(Extracted data entries)
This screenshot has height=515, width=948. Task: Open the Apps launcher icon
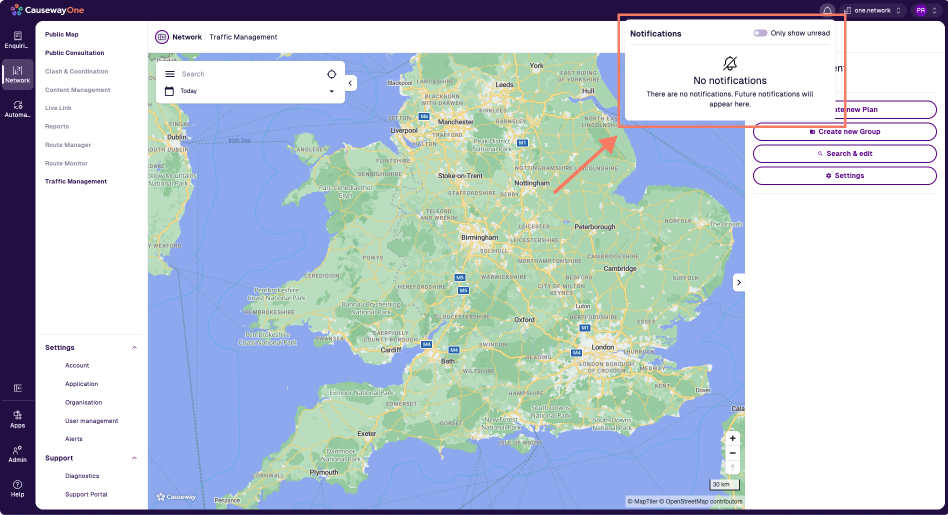pyautogui.click(x=17, y=418)
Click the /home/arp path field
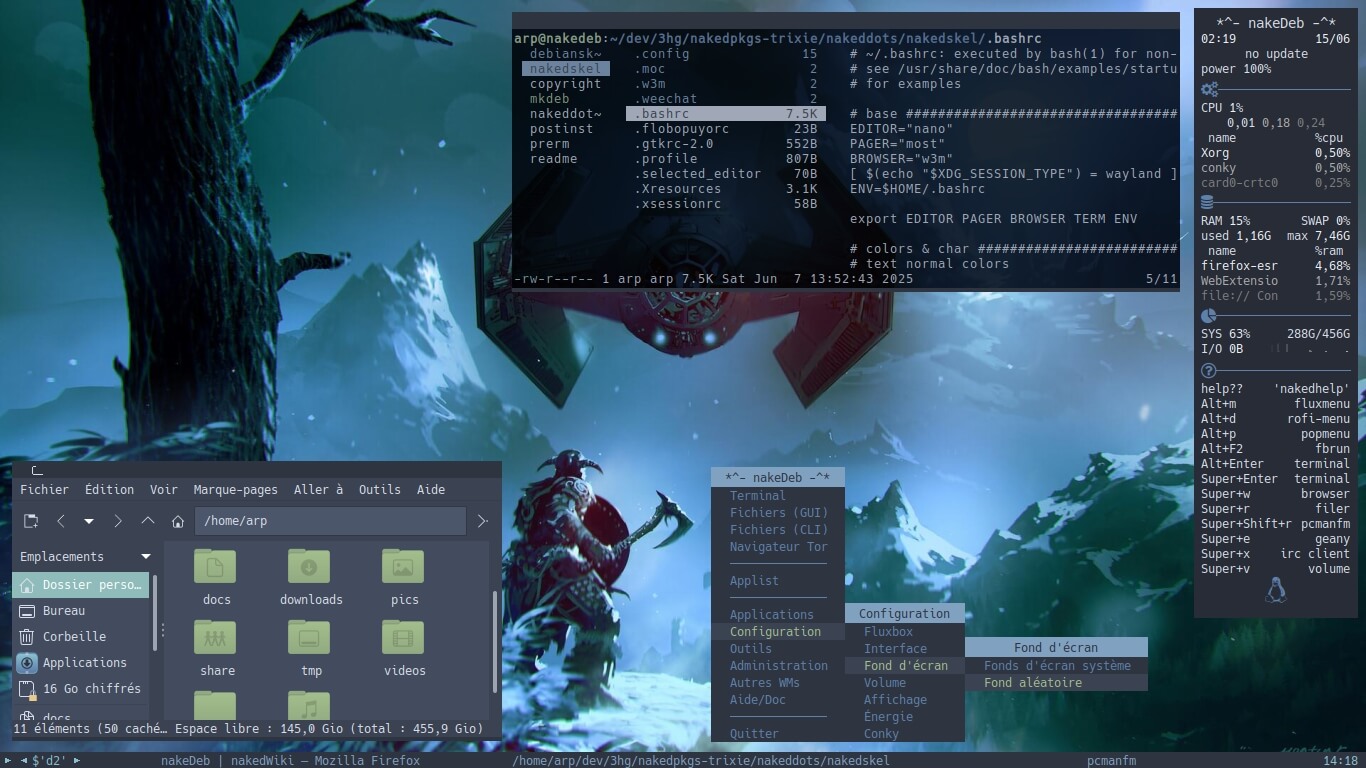The width and height of the screenshot is (1366, 768). point(330,521)
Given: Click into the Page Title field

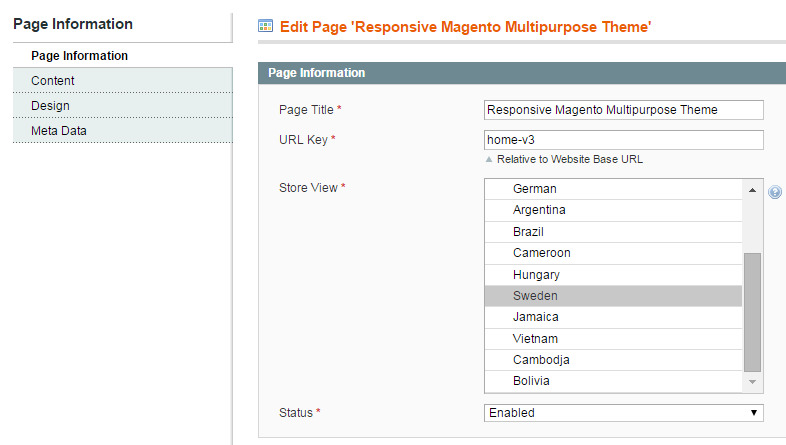Looking at the screenshot, I should point(624,110).
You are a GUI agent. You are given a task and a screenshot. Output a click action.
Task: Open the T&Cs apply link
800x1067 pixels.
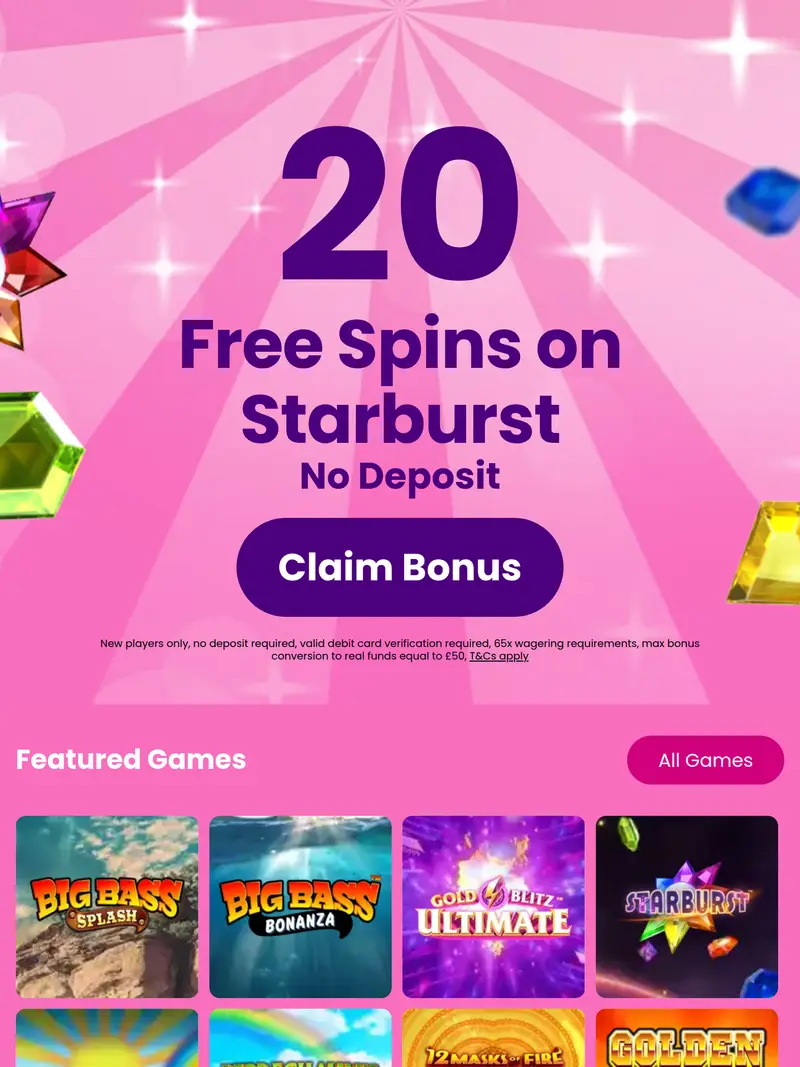[x=499, y=656]
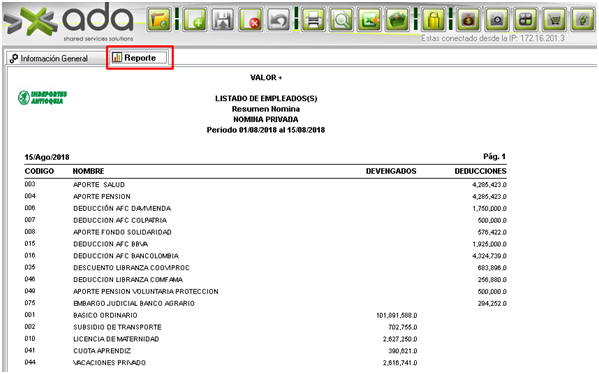The height and width of the screenshot is (374, 599).
Task: Click the green box upload icon
Action: (397, 19)
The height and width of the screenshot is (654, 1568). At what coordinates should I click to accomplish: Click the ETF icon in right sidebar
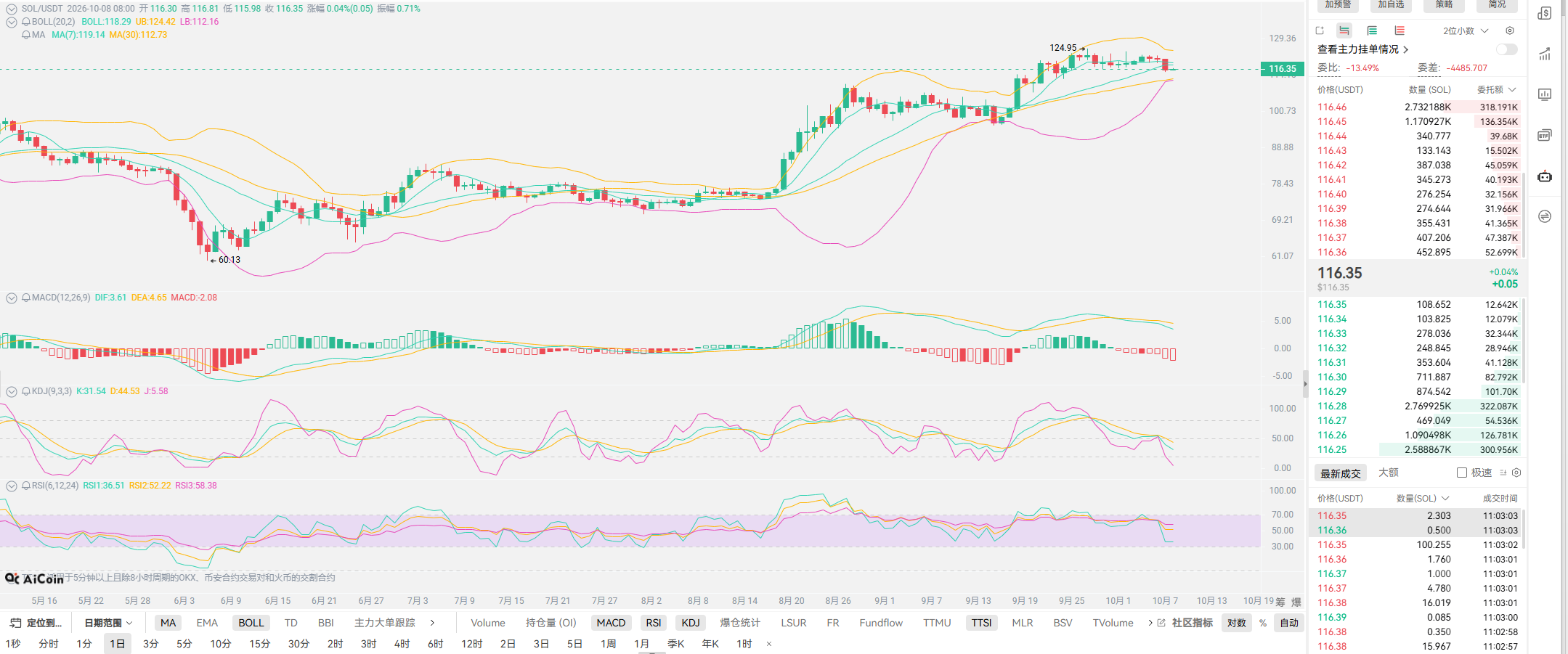coord(1545,136)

● Work required:
The required output is every line from the one containing "Task: Open the T&Cs apply link" through the last line of the data above, restated exactly and without pictures.

● Answer to this task:
Task: Open the T&Cs apply link
800x1067 pixels.
[x=499, y=656]
The height and width of the screenshot is (374, 599).
Task: Click the green box upload icon
Action: (397, 19)
The height and width of the screenshot is (654, 1568). At what coordinates should I click to accomplish: Click the ETF icon in right sidebar
coord(1545,136)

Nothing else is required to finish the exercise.